It isn't much? Echo's sample rate is 10250 Hz, and 1Kb would hold over 1/10th of a second (over 6 NTSC frames). Are you sure that isn't much?
1KB isn't a good size anyways. If you want to keep performance, you probably shouldn't go over 256 bytes, so you don't need to update the high byte of the address (which will eat up some extra cycles).
EDIT: remember that buffering is done to speed up the code,
not to avoid ROM access like crazy. Eventually it'll reach a point that you've buffered so much it doesn't provide any serious speed gain to be worth the effort.
Of course i myself use 256 bytes buffer for mixing and is more than enough but in case you want variable pitch playback then 1 KB isn't that much (i was speaking about pre buffer, not just mixing buffer) : if the base sample frequency is 440 Hz and you want to play a 3520 Hz note (3 octaves up) then you eat your 1 Kb buffer faster than fixed 256 bytes one...

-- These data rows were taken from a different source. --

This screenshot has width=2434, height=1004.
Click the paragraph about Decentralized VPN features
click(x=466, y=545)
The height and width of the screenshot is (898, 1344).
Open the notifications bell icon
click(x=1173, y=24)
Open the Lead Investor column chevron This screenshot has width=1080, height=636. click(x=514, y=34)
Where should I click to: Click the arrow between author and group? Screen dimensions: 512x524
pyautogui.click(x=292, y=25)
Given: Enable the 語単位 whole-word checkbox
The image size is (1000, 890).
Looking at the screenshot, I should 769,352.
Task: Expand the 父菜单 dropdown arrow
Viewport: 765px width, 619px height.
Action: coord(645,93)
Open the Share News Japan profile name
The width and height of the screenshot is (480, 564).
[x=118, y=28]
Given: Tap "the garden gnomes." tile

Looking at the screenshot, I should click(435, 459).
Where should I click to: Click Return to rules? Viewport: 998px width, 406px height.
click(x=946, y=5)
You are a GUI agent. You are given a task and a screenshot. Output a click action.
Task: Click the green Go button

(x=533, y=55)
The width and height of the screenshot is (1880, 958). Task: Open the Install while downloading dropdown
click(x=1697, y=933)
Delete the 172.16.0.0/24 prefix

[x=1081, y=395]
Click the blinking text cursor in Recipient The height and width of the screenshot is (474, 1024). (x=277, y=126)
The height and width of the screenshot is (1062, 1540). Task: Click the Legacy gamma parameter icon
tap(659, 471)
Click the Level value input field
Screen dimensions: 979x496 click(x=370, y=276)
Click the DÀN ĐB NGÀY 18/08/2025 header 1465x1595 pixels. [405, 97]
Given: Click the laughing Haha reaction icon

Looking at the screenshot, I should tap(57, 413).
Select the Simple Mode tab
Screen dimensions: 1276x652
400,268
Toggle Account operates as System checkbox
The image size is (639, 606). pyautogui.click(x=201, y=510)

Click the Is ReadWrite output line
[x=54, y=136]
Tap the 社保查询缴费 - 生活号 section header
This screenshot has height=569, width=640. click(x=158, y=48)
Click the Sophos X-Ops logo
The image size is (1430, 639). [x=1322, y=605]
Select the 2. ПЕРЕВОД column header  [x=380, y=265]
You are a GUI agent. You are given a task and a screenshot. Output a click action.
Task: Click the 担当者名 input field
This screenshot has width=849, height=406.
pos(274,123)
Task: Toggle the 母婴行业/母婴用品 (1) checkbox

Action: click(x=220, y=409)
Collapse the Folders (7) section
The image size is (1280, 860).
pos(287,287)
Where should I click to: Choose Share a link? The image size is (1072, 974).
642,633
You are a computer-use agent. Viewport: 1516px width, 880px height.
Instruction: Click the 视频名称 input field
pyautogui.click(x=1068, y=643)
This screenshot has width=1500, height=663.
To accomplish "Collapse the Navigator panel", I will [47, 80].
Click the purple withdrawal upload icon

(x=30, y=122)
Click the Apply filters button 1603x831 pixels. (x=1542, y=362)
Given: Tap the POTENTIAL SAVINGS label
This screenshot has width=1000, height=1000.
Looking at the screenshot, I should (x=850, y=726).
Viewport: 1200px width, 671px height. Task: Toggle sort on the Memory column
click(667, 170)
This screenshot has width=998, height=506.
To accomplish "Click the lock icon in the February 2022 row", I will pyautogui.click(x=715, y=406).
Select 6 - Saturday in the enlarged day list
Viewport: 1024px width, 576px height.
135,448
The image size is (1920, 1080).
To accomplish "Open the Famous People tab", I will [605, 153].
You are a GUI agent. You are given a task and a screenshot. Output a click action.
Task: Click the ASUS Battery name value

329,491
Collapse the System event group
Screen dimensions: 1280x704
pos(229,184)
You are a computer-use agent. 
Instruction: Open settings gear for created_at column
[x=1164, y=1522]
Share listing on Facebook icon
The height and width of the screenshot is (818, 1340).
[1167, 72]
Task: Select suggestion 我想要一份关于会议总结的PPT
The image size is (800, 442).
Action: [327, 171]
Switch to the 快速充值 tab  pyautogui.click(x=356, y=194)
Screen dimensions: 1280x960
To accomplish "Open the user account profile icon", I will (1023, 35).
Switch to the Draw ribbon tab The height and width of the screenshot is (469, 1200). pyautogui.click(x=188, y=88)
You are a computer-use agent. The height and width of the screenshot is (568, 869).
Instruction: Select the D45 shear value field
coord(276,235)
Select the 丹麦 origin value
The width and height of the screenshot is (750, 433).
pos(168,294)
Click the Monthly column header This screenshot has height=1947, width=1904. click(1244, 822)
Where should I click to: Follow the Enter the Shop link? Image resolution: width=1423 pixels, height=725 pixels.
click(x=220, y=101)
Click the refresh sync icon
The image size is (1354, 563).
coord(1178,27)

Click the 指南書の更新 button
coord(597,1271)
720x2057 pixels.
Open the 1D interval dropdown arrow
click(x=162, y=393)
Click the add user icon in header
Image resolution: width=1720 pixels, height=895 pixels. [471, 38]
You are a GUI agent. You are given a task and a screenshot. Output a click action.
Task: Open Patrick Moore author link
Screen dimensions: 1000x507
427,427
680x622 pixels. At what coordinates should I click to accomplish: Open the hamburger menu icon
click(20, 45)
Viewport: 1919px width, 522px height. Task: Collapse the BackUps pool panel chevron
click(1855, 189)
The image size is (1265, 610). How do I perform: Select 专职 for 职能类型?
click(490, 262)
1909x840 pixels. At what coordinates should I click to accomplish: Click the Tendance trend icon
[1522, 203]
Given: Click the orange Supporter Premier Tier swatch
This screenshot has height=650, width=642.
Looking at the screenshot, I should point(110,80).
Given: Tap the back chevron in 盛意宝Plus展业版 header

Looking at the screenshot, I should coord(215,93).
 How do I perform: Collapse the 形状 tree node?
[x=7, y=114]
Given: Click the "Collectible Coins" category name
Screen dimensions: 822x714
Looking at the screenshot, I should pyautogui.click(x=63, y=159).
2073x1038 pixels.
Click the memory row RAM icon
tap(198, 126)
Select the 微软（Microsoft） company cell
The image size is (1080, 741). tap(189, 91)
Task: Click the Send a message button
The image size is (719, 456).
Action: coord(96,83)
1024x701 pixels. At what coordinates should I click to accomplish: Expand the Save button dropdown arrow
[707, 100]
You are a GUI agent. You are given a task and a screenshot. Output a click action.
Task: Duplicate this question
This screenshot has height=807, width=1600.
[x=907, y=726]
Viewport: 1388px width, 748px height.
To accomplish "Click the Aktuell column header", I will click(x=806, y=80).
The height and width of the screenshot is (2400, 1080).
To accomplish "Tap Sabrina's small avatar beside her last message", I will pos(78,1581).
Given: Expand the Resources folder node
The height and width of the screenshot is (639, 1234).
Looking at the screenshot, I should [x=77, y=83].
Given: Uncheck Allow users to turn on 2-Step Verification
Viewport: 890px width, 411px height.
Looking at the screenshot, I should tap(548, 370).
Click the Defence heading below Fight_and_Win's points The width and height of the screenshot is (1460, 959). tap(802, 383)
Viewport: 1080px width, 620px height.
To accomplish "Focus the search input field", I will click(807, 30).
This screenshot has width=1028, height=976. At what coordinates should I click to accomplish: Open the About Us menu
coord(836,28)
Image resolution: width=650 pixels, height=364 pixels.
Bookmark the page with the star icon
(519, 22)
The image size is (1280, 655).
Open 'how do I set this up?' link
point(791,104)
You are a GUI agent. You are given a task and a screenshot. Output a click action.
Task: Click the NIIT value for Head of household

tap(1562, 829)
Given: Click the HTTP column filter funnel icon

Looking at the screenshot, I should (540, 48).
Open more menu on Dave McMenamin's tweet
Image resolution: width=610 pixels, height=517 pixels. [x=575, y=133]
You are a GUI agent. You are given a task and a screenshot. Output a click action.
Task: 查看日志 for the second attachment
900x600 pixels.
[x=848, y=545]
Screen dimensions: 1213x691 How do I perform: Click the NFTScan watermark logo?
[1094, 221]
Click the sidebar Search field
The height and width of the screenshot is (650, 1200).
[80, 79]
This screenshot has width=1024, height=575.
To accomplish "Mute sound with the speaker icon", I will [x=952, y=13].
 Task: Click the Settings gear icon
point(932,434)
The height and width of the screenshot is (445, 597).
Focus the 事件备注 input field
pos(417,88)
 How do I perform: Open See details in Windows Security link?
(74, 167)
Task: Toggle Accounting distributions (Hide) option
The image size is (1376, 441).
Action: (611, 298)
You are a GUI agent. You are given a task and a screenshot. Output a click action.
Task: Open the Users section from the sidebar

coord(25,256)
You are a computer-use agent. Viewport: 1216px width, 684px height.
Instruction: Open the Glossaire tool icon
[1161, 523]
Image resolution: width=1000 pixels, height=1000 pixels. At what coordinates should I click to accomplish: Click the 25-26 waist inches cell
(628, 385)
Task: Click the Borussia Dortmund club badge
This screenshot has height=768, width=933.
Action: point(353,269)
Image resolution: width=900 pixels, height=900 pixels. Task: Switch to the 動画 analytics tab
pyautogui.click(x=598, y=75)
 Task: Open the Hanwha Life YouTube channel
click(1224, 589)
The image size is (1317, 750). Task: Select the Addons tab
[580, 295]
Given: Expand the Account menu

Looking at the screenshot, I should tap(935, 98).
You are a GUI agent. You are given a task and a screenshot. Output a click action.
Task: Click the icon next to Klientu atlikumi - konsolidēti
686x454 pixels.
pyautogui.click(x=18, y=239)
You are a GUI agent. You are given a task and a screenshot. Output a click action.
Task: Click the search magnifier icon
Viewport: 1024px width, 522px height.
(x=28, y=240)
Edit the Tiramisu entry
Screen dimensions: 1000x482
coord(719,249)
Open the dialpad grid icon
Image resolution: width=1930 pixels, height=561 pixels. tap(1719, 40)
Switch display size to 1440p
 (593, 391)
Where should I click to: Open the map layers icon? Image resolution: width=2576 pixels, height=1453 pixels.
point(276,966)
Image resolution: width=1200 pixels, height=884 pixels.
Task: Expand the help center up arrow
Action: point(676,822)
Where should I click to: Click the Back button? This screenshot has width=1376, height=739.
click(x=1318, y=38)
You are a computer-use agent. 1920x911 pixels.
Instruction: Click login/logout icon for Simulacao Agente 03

As soon as you start mixing you're screwed anyways. Either you mix two 8-bit samples and get a 9-bit output (and doing that as-is will require you to use slow 16-bit operations) or you downsample the values before hand so you get two 7-bit samples adding up to 8-bit (which is faster to process).
It really depends anyways. A smaller sample range will make you lose some control over volume, but in practice the shape of the waveform is much more important, so you could do e.g. 6-bit and still get something that sounds decent. In practice the sample rate matters more.
If you use 8 bits samples you actually lose quality *only* when overflow occurs and even with 4 channels, this doesn't happen often.
And you can use 8 bits instruction, you need to directly test overflow flag and use a simple trick to limit sample :
Code:
LD A, (BC) ; source sample
ADD (HL) ; mix
JP PO, .ok ; check overflow
LD A, $7F ; limit
ADC $0 ; A = $7F/$80 (depend if negative or positive)
.ok
LD (HL), A ; write sample in buffer
INC L ; next
I do need to use signed samples here which i unsign right before sample output.
Of course this slow down quite a bit the mix process (you can improve speed by caching constants values in registers) but i don't mind, i really don't like use 6 bits samples which sound really quiet.